• **Task objective**: Please retype all the records below exactly as they read.

• **Working data**:
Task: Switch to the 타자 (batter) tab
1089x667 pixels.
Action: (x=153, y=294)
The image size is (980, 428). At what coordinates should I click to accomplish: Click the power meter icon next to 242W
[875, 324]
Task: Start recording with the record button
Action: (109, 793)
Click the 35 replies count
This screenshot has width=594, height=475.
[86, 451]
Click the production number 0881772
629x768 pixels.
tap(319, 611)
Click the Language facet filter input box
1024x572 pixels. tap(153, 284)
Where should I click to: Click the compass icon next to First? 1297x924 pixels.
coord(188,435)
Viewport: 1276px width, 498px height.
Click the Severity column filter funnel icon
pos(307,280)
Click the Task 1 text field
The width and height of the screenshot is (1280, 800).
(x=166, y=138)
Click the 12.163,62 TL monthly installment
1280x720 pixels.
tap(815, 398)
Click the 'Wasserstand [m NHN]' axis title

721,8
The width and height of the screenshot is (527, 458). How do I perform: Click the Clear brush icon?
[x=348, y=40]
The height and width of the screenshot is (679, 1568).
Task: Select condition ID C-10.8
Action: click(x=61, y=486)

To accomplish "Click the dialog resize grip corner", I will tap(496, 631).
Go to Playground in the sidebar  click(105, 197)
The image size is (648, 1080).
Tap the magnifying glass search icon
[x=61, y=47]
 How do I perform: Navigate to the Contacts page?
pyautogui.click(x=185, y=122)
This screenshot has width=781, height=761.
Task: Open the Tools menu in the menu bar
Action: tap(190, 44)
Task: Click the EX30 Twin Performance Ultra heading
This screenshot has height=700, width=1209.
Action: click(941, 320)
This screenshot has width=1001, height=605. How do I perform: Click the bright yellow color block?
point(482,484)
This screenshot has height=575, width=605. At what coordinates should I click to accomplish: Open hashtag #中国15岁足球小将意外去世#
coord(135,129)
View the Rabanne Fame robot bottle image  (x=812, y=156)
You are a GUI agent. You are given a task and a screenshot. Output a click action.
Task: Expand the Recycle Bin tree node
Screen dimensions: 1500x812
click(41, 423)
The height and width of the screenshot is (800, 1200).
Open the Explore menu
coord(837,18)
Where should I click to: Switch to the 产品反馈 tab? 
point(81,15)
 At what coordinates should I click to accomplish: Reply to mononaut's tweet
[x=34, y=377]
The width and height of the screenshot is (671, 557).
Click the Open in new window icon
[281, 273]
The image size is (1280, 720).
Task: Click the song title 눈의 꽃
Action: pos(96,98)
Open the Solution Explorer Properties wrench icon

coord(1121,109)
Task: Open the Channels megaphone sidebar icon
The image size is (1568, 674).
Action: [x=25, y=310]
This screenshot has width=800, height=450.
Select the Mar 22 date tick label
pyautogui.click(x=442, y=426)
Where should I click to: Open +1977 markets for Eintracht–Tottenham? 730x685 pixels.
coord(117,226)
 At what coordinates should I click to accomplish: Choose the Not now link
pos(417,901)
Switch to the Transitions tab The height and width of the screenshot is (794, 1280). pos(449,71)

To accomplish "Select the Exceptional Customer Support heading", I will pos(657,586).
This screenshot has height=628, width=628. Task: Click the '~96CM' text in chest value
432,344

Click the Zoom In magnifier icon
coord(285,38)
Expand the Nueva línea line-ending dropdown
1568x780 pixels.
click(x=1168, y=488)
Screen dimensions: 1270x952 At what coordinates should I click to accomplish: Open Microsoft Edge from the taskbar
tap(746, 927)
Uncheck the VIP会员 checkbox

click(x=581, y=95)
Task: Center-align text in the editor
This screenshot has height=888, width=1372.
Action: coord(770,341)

• **Exercise response**:
Task: Switch to the 타자 (batter) tab
1089x667 pixels.
Action: (x=153, y=294)
The image size is (980, 428). At what coordinates should I click to accomplish: Click the power meter icon next to 242W
[875, 324]
Task: Start recording with the record button
Action: (109, 793)
Click the 35 replies count
This screenshot has width=594, height=475.
[86, 451]
Click the production number 0881772
629x768 pixels.
tap(319, 611)
Click the Language facet filter input box
1024x572 pixels. tap(153, 284)
Where should I click to: Click the compass icon next to First? 1297x924 pixels.
coord(188,435)
Viewport: 1276px width, 498px height.
Click the Severity column filter funnel icon
pos(307,280)
Click the Task 1 text field
The width and height of the screenshot is (1280, 800).
(x=166, y=138)
Click the 12.163,62 TL monthly installment
1280x720 pixels.
tap(815, 398)
Click the 'Wasserstand [m NHN]' axis title

721,8
The width and height of the screenshot is (527, 458). How do I perform: Click the Clear brush icon?
[x=348, y=40]
The height and width of the screenshot is (679, 1568).
Task: Select condition ID C-10.8
Action: click(x=61, y=486)

To accomplish "Click the dialog resize grip corner", I will tap(496, 631).
Go to Playground in the sidebar  click(105, 197)
The image size is (648, 1080).
Tap the magnifying glass search icon
[x=61, y=47]
 How do I perform: Navigate to the Contacts page?
pyautogui.click(x=185, y=122)
This screenshot has width=781, height=761.
Task: Open the Tools menu in the menu bar
Action: tap(190, 44)
Task: Click the EX30 Twin Performance Ultra heading
This screenshot has height=700, width=1209.
Action: click(941, 320)
This screenshot has width=1001, height=605. How do I perform: Click the bright yellow color block?
point(482,484)
This screenshot has height=575, width=605. At what coordinates should I click to accomplish: Open hashtag #中国15岁足球小将意外去世#
coord(135,129)
View the Rabanne Fame robot bottle image  (x=812, y=156)
You are a GUI agent. You are given a task and a screenshot. Output a click action.
Task: Expand the Recycle Bin tree node
Screen dimensions: 1500x812
click(41, 423)
The height and width of the screenshot is (800, 1200).
Open the Explore menu
coord(837,18)
Where should I click to: Switch to the 产品反馈 tab? 
point(81,15)
 At what coordinates should I click to accomplish: Reply to mononaut's tweet
[x=34, y=377]
The width and height of the screenshot is (671, 557).
Click the Open in new window icon
[281, 273]
The image size is (1280, 720).
Task: Click the song title 눈의 꽃
Action: pos(96,98)
Open the Solution Explorer Properties wrench icon

coord(1121,109)
Task: Open the Channels megaphone sidebar icon
The image size is (1568, 674).
Action: [x=25, y=310]
This screenshot has width=800, height=450.
Select the Mar 22 date tick label
pyautogui.click(x=442, y=426)
Where should I click to: Open +1977 markets for Eintracht–Tottenham? 730x685 pixels.
coord(117,226)
 At what coordinates should I click to accomplish: Choose the Not now link
pos(417,901)
Switch to the Transitions tab The height and width of the screenshot is (794, 1280). pos(449,71)

To accomplish "Select the Exceptional Customer Support heading", I will pos(657,586).
This screenshot has height=628, width=628. Task: Click the '~96CM' text in chest value
432,344

Click the Zoom In magnifier icon
coord(285,38)
Expand the Nueva línea line-ending dropdown
1568x780 pixels.
click(x=1168, y=488)
Screen dimensions: 1270x952 At what coordinates should I click to accomplish: Open Microsoft Edge from the taskbar
tap(746, 927)
Uncheck the VIP会员 checkbox

click(x=581, y=95)
Task: Center-align text in the editor
This screenshot has height=888, width=1372.
Action: coord(770,341)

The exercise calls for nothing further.